Pharmacy, health care leader delivers sobering news about cost, effectiveness of U.S. health care

URI College of Pharmacy symposium delivers compelling messages

J.Lyle Bootman, senior vice president for Health Sciences and dean of the College of Pharmacy at the University of Arizona, speaks before a full house at University of Rhode Island College of Pharmacy Symposium, “Drug Therapy in the 21st Century: Discovery and Clinical Use.”

KINGSTON, R.I. – September 17, 2012 – The United States currently spends $2.5 trillion on health care annually, the most of any country in the world, but America’s infant mortality rate is 28th in the world.
Only 30 percent of sick Americans receive same-day care, and medical errors kill as many as 98,000 Americans a year.
Those chilling facts punctuated Friday’s keynote address at the University of Rhode Island’s College of Pharmacy Symposium, “Drug Therapy in the 21st Century: Discovery and Clinical Use.”
“We also spend $4,500 per year, per individual, while Japan spends the least (about $2,000 per year per individual), and it has the highest life expectancy in the world,” said J. Lyle Bootman, senior vice president for Health Sciences and dean of the College of Pharmacy at the University of Arizona.
More than 300 students, faculty and health professionals listened to Bootman’s gripping discussion as part of a daylong, six-speaker program organized as part of this month’s opening of URI’s new, $75 million College of Pharmacy building.
“The health care business is in very serious shape,” he said as he opened his presentation, which featured funny, but telling videos about Betty and Bob Boom, aging Baby Boomers, who are taking care of a sick relative and dangerously sharing their prescription drugs. “We have some very serious challenges, but my job is to tell the truth.”
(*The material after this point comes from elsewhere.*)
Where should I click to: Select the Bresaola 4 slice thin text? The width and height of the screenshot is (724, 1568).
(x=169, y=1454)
He said drug development companies have done some amazing work, and none of us could imagine a world without drugs. Ten percent of the health care dollar is spent on medications, he said, adding that effective use of prescriptions can reduce hospitalizations, improve productivity and prevent occurrence or progression of disease.
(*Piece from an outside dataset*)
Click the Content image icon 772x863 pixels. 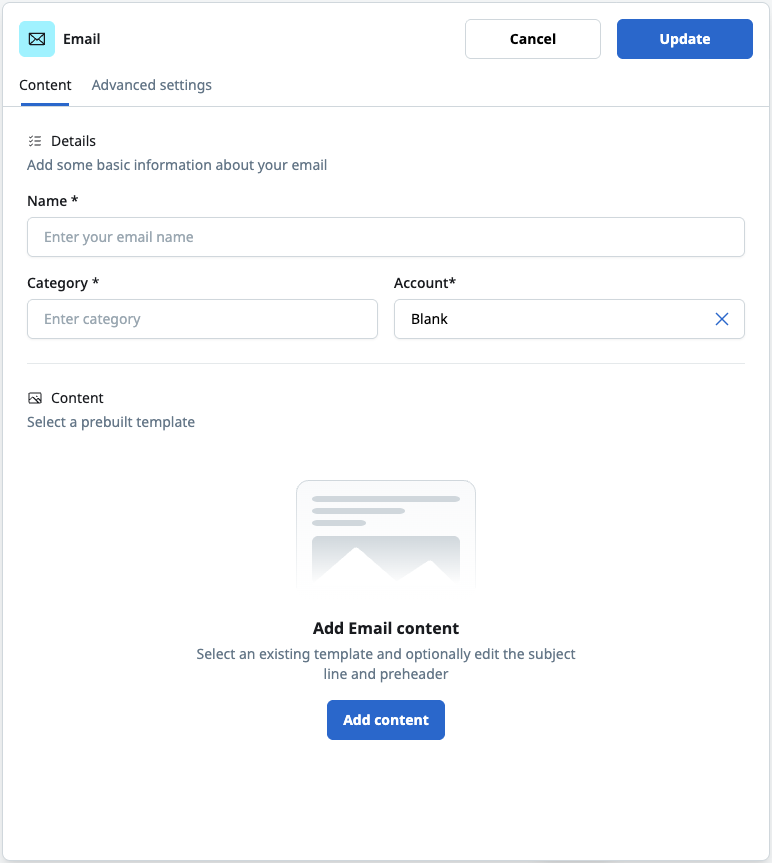[35, 398]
“But most of the time, you have a one in four chance of getting the right medicine for the right illness,” Bootman said.
While 85 percent of current expenditures are used to treat 15 percent of the population, and the United States is last among 19 nations in preventable deaths, according to Bootman, there are several key steps that could be taken in the short term to save $2.5 trillion and improve the health of Americans:
• Using technology, $162 billion saved
• Maintaining a healthy weight, $117 billion
• Smoking cessation, $158 billion
• Increasing adherence (compliance) with medication regimes, $177 billion
• Achieving outcomes with drug therapy, $200 billion
• Eliminating/controlling chronic disease, $1.7 trillion
Unfortunately, the health care system helps health professionals make money on disease instead of on wellness and keeping people out of the hospital, Bootman said.
“This needs to change because these values (wellness and prevention) are not maximized,” Bootman said. “Drugs are inherently value-based technology.”
He told the audience that three buckets depicted on the screen representing biomedical research, health professions education and health care delivery value are all broken.
He said it takes too long and it’s very expensive to develop new drugs, 12 years is too long to prepare a family practice doctor and health care delivery has to reach more people and be more accessible, while outcomes, such as safety, prevention and promotion have to be improved.
“It makes no sense to train nurses over here, doctors over there and pharmacists over there and then throw them all together in the real world and say to them, ‘Now get along’.”
He also pointed out that when prescriptions are written, only 50 to 70 percent make it to the pharmacy, while only 48 to 66 percent actually come out of the pharmacy, and only 25 to 30 percent are taken properly. Bootman said only 15 to 20 percent are refilled as prescribed.
He concluded his talk with a discussion of the effect of aging baby boomers’ on health care.
The total of Americans 65 years and older was about 40 million in 2010. That total will rise to 60 million in 2020 and 90 million by 2050.
“Can we afford tens of millions living to age 80 and beyond?” Bootman asked. “Can we spend more years caring for our parents than we did for our children? There won’t be enough practitioners to handle the amount of disease.”
He said the solution is empowering patients, so “they control their own information, their own genome.
“Health care must become more effective, safe, efficient, equitable, timely and patient-centered.”